The context window of GPT-Realtime-2 has been expanded from 32,000 to 128,000 tokens compared to the previous model, GPT-Realtime-1.5. Reasoning levels are adjustable: from minimal to very high, with the default set to low. Parallel tool calls are also possible, allowing the model to query multiple external services concurrently during an ongoing conversation. OpenAI also boasts significantly improved performance in benchmarks, such as Big Bench Audio, increasing from 81.4 to 96.6 percent compared to GPT-Realtime-1.5. In the general release of the Realtime API last year, the predecessor model had already improved this benchmark from around 65 to over 82 percent compared to the beta version.

Videos by heise

GPT-Realtime-Translate supports over 70 input languages and can translate into 13 languages. According to OpenAI, Deutsche Telekom is already testing the model for use in multilingual customer support. The cost for developers is 0.034 US dollars per minute of use.

Prices Remain the Same

GPT-Realtime Whisper is intended to enable live transcription with very low latency. Typical use cases include subtitles in meetings or streams, customer support, medical applications, and retail. The cost is 0.017 US dollars per minute.

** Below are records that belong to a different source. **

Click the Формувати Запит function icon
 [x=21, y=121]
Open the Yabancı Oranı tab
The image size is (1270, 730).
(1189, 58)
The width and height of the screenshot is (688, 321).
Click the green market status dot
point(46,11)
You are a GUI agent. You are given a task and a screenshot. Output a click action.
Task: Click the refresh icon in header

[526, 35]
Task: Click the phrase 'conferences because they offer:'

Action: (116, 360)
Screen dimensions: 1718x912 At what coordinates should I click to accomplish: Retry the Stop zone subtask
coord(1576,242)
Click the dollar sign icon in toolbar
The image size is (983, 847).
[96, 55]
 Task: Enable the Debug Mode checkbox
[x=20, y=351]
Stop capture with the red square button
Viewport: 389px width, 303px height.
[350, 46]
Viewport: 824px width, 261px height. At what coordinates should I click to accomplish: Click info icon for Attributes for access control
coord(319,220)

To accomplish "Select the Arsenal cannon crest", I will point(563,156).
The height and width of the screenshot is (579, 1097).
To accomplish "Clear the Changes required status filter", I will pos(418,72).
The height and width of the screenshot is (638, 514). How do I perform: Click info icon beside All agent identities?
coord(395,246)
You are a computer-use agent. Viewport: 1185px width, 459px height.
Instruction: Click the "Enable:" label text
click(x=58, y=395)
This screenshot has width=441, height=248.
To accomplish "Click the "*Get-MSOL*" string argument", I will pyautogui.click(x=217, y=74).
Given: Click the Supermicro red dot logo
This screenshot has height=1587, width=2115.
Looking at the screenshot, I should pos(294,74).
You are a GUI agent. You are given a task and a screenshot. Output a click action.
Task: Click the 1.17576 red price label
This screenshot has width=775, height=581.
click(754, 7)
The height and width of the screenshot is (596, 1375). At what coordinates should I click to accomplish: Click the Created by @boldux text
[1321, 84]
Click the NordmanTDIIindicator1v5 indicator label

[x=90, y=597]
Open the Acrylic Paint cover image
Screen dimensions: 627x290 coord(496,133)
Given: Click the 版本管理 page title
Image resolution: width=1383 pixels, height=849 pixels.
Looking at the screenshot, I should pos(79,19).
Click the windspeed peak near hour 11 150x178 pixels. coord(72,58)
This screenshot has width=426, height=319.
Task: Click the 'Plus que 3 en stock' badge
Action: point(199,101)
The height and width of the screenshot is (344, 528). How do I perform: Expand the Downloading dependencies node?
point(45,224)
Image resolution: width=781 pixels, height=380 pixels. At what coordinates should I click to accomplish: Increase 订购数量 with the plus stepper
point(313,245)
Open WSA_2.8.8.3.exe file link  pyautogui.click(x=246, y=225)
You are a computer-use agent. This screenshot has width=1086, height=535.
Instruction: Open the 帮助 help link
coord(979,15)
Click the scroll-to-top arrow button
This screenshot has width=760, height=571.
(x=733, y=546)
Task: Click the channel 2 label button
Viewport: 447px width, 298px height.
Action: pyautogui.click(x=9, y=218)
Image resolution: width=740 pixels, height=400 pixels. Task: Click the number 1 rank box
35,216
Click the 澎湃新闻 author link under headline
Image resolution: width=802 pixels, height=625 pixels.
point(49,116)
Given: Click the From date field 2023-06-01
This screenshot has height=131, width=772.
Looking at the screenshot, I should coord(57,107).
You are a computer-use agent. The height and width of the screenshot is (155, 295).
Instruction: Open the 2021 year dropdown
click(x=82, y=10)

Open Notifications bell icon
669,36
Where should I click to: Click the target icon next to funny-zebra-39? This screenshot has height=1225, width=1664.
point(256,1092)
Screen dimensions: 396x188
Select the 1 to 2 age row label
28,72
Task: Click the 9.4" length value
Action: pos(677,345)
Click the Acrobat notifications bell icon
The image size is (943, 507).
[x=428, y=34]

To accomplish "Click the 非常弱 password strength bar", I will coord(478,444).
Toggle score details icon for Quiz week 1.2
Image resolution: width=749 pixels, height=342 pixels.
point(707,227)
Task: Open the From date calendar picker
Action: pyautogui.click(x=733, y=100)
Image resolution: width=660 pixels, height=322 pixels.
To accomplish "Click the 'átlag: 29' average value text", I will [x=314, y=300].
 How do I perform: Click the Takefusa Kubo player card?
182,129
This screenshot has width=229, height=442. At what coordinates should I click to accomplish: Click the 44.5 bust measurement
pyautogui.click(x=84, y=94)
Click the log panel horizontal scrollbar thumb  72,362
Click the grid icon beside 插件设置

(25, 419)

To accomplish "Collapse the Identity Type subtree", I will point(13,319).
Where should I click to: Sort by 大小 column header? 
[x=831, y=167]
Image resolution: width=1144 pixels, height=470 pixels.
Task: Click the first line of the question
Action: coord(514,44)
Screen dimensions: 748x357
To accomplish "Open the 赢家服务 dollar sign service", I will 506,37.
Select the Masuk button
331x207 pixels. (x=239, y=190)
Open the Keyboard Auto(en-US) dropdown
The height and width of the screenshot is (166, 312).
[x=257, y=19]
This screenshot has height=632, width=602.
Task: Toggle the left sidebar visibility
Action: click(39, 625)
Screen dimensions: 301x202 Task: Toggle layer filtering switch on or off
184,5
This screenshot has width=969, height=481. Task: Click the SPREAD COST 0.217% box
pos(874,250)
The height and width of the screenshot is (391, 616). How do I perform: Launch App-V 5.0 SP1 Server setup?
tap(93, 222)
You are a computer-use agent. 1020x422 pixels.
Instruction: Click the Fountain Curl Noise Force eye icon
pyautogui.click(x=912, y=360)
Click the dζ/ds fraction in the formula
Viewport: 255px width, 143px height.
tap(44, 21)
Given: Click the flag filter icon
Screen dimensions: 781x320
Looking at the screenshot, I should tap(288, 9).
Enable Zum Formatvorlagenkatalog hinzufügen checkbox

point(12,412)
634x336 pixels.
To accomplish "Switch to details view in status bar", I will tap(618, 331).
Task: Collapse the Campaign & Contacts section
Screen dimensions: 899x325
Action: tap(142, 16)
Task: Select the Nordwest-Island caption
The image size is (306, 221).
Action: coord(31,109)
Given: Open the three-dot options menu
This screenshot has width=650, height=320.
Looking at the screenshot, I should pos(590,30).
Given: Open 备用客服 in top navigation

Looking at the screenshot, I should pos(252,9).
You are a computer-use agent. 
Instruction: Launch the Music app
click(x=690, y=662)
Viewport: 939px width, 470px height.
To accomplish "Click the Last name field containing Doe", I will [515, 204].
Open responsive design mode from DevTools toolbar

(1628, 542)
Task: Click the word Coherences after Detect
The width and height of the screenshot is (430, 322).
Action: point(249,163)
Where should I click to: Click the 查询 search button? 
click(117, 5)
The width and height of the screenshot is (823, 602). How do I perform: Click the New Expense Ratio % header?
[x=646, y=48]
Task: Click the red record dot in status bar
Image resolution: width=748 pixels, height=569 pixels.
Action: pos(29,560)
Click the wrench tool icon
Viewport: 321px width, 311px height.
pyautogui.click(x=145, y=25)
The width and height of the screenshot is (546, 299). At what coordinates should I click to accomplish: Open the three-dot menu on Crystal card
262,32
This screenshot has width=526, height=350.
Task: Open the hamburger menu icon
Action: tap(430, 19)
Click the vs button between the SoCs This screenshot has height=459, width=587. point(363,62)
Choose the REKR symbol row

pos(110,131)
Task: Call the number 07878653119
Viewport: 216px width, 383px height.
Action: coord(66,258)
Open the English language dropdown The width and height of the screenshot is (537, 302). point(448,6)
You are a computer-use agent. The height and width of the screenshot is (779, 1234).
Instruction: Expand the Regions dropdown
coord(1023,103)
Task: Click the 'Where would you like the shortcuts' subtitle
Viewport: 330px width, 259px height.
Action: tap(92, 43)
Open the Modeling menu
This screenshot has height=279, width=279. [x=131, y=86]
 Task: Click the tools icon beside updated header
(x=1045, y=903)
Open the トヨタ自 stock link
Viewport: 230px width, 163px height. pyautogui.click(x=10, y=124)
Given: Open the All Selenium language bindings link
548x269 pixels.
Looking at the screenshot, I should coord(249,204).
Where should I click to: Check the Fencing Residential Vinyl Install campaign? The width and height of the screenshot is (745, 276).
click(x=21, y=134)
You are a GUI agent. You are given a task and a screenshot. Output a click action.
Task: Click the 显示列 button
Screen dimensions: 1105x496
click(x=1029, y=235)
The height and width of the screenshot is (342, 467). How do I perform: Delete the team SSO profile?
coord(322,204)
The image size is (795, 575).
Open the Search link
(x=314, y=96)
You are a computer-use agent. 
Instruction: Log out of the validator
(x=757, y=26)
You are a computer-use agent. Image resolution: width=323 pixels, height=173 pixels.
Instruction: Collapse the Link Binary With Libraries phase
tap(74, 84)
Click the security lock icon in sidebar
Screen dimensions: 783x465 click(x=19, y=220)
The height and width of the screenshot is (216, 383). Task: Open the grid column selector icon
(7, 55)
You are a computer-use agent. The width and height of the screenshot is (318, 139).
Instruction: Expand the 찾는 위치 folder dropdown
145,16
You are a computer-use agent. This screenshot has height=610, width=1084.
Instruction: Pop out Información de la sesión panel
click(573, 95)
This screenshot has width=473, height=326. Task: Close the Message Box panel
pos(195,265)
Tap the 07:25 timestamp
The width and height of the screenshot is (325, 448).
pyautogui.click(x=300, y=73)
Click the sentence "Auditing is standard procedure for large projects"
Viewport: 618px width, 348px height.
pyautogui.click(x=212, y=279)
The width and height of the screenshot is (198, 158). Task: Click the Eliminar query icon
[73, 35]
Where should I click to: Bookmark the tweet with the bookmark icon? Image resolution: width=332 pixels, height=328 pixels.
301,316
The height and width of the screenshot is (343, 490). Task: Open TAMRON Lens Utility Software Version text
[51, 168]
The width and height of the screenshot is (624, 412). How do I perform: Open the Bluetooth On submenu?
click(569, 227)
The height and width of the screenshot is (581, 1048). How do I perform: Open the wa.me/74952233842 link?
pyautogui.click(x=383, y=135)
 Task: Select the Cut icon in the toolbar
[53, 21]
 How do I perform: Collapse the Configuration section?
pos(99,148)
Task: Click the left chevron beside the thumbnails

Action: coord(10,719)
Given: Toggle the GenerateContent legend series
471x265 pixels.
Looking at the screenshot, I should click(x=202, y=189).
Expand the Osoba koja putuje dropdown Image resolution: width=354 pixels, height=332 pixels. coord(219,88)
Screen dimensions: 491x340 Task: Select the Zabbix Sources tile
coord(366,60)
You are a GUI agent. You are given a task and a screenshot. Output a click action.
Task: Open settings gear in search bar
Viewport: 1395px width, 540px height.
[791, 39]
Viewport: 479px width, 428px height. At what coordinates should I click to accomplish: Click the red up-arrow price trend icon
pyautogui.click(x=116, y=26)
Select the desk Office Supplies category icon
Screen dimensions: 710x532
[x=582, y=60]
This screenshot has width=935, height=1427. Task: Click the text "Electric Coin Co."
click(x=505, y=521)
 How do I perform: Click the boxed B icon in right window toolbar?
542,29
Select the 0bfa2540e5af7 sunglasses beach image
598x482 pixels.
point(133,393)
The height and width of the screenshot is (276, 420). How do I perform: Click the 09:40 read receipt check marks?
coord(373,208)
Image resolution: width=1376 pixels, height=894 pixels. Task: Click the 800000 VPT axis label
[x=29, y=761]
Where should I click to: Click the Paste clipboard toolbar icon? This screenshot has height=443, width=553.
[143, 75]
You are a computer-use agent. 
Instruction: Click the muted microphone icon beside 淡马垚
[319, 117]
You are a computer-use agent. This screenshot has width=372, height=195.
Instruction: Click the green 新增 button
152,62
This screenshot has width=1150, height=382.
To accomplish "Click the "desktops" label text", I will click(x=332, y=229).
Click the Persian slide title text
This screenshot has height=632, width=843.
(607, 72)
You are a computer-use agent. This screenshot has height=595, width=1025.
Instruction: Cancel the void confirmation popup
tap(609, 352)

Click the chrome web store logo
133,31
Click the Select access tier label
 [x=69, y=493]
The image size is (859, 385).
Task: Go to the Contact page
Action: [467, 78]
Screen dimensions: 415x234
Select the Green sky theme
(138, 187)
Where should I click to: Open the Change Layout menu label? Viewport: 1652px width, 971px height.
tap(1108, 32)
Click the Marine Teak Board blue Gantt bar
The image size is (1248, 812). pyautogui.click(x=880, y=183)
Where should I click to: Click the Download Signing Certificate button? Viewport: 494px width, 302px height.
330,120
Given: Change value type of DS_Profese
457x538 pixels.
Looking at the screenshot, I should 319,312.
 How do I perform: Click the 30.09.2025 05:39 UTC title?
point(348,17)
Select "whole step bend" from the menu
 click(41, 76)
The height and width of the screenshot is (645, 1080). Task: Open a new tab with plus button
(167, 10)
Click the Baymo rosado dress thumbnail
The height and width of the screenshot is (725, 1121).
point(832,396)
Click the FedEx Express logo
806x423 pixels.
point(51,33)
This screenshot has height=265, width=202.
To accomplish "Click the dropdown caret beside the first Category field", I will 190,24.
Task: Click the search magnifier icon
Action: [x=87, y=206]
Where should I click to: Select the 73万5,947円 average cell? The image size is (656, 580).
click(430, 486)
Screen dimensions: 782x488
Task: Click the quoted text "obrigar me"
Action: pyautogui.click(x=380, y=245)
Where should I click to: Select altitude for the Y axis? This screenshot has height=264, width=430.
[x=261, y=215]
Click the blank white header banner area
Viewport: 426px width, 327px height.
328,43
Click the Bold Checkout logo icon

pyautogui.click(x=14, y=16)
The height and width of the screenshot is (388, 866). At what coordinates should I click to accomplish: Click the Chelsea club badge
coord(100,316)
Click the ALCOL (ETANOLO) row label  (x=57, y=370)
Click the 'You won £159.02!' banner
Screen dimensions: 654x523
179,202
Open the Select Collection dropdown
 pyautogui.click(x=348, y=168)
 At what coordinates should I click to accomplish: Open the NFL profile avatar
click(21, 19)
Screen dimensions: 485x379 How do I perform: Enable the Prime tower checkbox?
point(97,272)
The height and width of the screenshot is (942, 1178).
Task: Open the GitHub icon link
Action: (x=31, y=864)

All three models are available immediately via the Realtime API. The new models align with OpenAI's recent strategy of specialized AI models: in addition to language processing, the company has recently also introduced GPT-Rosalind for biological research, which is tailored for drug discovery and genomics. The usage of GPT-Realtime-2 costs 32 US dollars per million tokens for input (0.40 US dollars for cached tokens) and 64 US dollars per million tokens for output. This means prices remain unchanged compared to the previous model. Relevant for European developers: The Realtime API supports EU Data Residency, meaning requests and responses are processed within the EU and not stored on OpenAI's servers – however, with one caveat: Tracing, i.e., tracking API calls for debugging purposes, is currently not yet EU Data Residency compliant.